*** DATA PROVIDED ***

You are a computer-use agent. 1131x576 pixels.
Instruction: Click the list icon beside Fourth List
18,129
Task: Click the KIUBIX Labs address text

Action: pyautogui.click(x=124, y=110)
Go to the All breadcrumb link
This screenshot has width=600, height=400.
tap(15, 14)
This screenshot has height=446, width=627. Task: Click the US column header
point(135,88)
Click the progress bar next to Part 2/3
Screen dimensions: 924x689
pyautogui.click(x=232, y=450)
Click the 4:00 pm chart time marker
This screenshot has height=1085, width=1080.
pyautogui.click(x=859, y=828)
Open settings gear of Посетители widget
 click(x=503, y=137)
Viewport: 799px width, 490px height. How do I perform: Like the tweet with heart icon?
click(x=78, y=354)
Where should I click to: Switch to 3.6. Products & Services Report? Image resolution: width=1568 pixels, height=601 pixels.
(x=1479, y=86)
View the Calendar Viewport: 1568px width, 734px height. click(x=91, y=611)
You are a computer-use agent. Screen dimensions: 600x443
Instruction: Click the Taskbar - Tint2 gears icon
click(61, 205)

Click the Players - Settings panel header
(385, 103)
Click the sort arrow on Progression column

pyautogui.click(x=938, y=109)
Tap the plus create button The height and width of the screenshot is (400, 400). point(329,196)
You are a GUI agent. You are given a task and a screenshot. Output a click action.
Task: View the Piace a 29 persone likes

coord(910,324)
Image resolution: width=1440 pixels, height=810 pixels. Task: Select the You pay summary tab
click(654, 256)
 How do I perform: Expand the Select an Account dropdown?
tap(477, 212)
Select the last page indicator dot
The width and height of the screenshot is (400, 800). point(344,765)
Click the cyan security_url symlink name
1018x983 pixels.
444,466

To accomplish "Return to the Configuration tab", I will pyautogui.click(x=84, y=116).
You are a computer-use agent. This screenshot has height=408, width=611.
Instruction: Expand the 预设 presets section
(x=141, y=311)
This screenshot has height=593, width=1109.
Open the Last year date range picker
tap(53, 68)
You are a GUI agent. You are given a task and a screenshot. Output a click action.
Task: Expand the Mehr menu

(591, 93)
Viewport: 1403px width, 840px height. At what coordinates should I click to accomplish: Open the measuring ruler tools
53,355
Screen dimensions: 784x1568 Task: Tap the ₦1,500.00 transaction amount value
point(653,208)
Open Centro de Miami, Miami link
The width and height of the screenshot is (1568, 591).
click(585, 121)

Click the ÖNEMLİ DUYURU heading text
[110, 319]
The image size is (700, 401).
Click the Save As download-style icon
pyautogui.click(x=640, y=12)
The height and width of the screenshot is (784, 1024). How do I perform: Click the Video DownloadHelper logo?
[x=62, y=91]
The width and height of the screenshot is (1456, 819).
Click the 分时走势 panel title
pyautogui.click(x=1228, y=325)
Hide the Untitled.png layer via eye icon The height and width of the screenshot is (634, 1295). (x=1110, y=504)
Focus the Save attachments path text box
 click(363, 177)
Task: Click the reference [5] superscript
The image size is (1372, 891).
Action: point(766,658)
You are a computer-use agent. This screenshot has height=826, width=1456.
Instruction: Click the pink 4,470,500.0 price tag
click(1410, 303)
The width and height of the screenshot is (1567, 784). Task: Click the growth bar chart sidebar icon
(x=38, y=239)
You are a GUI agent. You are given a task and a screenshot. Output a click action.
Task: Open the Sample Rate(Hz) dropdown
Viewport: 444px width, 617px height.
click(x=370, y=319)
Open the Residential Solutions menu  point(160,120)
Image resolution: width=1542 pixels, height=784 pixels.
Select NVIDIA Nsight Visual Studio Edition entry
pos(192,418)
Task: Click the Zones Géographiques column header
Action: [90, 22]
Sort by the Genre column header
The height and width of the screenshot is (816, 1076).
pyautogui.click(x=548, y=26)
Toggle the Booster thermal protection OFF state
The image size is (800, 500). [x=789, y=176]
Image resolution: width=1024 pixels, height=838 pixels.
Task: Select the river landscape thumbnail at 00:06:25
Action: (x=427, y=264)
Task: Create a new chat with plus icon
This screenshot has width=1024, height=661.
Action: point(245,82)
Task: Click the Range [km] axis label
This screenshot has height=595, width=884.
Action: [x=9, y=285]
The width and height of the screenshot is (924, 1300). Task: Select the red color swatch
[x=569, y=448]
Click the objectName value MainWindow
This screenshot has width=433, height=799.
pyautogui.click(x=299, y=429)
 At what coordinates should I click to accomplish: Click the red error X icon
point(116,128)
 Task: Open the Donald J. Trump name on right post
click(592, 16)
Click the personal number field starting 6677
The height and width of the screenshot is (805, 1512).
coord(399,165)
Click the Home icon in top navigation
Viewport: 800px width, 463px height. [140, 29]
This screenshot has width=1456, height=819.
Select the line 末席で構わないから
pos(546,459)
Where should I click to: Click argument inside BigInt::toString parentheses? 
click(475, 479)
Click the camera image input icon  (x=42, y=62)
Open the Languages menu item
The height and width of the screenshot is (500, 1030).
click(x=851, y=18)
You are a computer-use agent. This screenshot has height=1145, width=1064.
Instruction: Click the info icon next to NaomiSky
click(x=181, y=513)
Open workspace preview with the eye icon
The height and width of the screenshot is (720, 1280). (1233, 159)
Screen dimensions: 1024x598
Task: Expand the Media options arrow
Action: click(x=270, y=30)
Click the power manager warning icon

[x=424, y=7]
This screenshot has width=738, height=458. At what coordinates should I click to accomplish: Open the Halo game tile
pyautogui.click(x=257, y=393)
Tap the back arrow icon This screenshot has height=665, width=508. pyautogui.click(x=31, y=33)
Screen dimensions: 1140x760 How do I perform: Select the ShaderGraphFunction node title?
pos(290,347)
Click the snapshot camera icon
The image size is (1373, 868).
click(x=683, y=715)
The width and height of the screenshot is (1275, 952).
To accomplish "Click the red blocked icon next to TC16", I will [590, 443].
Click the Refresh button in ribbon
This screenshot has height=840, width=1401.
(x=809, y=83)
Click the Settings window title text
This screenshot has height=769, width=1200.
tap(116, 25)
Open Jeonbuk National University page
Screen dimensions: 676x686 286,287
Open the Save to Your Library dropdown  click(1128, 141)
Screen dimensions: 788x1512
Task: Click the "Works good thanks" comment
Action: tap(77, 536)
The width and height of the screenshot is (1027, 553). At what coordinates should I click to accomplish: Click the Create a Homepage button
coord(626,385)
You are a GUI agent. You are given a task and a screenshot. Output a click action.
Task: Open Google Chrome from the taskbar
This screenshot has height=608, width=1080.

*** End of DATA PROVIDED ***

TASK REQUIREMENTS: Which lines above contain the word "computer"? Copy each of them.

REPLY TO THE TASK:
You are a computer-use agent. 1131x576 pixels.
You are a computer-use agent. Screen dimensions: 600x443
You are a computer-use agent. This screenshot has height=408, width=611.
You are a computer-use agent. This screenshot has height=826, width=1456.
You are a computer-use agent. This screenshot has height=1145, width=1064.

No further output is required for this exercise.